La chambre criminelle de la Cour d’appel de Tunis a décidé, ce lundi, d’ordonner la libération de l’avocat et ancien juge administratif Ahmed Souab, après avoir révisé le jugement prononcé en première instance. La cour a confirmé la condamnation relative à l’accusation de « menace constituant un crime à caractère terroriste », tout en réduisant la peine à dix mois de prison.

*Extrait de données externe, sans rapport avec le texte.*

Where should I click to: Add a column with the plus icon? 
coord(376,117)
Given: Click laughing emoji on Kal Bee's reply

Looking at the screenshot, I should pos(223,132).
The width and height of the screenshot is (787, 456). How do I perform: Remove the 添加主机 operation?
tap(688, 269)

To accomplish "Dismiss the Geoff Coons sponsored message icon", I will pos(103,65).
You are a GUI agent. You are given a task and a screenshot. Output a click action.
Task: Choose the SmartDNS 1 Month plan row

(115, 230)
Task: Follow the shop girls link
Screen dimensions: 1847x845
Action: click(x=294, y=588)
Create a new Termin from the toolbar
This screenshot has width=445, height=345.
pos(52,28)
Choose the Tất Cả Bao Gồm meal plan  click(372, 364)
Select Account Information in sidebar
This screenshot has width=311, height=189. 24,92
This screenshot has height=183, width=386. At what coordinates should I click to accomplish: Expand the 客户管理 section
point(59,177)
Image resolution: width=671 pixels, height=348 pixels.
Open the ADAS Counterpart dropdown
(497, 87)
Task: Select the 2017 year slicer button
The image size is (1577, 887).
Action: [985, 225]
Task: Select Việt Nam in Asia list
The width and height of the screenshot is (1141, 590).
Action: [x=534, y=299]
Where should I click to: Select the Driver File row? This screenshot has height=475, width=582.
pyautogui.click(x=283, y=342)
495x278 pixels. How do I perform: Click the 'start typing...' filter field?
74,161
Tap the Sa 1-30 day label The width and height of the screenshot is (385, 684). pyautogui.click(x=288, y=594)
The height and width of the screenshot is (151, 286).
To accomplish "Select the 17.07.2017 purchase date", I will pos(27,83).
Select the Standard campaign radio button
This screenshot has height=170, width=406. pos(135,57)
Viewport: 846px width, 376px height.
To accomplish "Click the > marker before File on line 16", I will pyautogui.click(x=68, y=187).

Concernant la seconde accusation, à savoir « l’exposition de personnes bénéficiant d’une protection à un danger par la divulgation de données permettant de les identifier », elle a prononcé une peine de deux ans de prison avec sursis et l’a averti contre toute récidive durant le délai légal. La juridiction a également annulé la mesure de contrôle administratif, ce qui a conduit à sa remise en liberté. En première instance, le 31 octobre 2025, la chambre criminelle spécialisée dans les affaires de terrorisme du tribunal de première instance de Tunis l’avait condamné à cinq ans de prison ferme et à trois ans de contrôle administratif.
Ahmed Souab avait été arrêté le 21 avril 2025 sur décision du juge d’instruction du pôle judiciaire de lutte contre le terrorisme, à la suite d’une vidéo dans laquelle il s’exprimait devant la Maison de l’avocat après une audience liée à l’affaire dite de « complot contre la sûreté de l’État ».